== Problem details ==
Substitute "dropdown" for "menu" in the lines starting with the line that contains "Select the 2:00" and going on through the line that contains "Click the Total". Give those lines again with nothing else changed.

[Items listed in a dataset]
· · · · ·
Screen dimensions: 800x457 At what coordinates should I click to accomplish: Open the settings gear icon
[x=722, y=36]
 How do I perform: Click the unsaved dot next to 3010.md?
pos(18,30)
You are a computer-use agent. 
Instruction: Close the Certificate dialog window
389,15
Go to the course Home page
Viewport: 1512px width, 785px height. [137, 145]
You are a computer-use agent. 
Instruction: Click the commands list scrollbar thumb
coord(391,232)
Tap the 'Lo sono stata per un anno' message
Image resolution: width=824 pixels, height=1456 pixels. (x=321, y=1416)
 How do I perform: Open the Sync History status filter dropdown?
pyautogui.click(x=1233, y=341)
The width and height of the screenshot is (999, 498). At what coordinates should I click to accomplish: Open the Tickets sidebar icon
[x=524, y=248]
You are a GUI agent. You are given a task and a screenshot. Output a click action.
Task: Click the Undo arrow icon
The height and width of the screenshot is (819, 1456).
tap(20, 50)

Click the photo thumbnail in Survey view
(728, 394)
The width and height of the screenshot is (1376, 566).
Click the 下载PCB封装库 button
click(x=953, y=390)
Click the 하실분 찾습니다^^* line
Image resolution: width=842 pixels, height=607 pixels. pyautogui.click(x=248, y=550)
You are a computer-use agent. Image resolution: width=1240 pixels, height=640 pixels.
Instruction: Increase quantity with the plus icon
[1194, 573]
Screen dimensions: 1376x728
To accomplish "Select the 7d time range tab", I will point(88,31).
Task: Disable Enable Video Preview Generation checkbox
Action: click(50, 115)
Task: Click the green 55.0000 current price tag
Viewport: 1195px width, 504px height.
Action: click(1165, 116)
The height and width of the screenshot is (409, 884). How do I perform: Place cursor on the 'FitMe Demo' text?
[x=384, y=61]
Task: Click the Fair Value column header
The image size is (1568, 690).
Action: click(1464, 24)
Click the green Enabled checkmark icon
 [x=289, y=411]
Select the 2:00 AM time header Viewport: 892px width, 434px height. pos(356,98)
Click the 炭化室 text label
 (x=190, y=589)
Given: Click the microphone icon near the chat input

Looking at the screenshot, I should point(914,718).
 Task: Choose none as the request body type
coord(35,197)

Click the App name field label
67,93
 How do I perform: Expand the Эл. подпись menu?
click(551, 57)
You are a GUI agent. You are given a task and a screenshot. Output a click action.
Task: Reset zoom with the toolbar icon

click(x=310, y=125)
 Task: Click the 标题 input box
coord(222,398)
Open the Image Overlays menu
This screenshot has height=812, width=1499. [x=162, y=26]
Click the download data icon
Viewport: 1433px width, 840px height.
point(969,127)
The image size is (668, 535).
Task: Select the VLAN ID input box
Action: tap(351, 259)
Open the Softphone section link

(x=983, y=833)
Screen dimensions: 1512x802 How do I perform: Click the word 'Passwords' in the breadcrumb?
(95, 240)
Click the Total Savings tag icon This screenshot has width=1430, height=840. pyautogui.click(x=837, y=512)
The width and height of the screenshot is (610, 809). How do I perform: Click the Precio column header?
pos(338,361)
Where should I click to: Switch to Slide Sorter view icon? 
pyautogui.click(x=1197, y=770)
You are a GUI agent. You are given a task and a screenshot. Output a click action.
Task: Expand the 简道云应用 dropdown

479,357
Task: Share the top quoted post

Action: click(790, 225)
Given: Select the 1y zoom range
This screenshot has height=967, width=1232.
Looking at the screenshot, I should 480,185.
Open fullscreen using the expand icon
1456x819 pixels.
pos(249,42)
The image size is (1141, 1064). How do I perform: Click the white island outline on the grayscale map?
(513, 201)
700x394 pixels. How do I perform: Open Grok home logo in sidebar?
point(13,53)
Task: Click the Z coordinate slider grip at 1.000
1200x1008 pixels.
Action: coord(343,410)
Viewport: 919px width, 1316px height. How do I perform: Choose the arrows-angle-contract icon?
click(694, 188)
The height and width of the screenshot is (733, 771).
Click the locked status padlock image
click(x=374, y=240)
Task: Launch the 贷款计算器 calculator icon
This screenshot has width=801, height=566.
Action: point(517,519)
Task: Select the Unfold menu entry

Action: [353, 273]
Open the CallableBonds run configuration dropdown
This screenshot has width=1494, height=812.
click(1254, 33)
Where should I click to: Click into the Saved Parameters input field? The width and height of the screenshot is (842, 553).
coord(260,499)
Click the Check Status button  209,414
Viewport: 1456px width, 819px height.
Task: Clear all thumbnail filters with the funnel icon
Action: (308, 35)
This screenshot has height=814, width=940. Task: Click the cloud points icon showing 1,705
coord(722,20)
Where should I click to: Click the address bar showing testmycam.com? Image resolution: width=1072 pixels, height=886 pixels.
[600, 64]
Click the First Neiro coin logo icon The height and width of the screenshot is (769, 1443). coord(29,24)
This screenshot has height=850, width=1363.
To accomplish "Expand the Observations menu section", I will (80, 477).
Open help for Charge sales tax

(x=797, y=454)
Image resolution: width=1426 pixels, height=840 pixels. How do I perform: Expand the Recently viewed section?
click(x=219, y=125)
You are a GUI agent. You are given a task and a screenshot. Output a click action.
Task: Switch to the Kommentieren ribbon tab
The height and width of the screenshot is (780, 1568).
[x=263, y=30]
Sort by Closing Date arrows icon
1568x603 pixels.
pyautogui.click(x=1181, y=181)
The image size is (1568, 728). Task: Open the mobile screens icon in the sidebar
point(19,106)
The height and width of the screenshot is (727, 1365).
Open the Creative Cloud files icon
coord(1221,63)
· · · · ·
== Result for this task ==
Select the 2:00 AM time header Viewport: 892px width, 434px height. pos(356,98)
Click the 炭化室 text label
 (x=190, y=589)
Given: Click the microphone icon near the chat input

Looking at the screenshot, I should point(914,718).
 Task: Choose none as the request body type
coord(35,197)

Click the App name field label
67,93
 How do I perform: Expand the Эл. подпись dropdown?
click(551, 57)
You are a GUI agent. You are given a task and a screenshot. Output a click action.
Task: Reset zoom with the toolbar icon

click(x=310, y=125)
 Task: Click the 标题 input box
coord(222,398)
Open the Image Overlays dropdown
This screenshot has height=812, width=1499. [x=162, y=26]
Click the download data icon
Viewport: 1433px width, 840px height.
point(969,127)
The image size is (668, 535).
Task: Select the VLAN ID input box
Action: tap(351, 259)
Open the Softphone section link

(x=983, y=833)
Screen dimensions: 1512x802 How do I perform: Click the word 'Passwords' in the breadcrumb?
(95, 240)
Click the Total Savings tag icon This screenshot has width=1430, height=840. pyautogui.click(x=837, y=512)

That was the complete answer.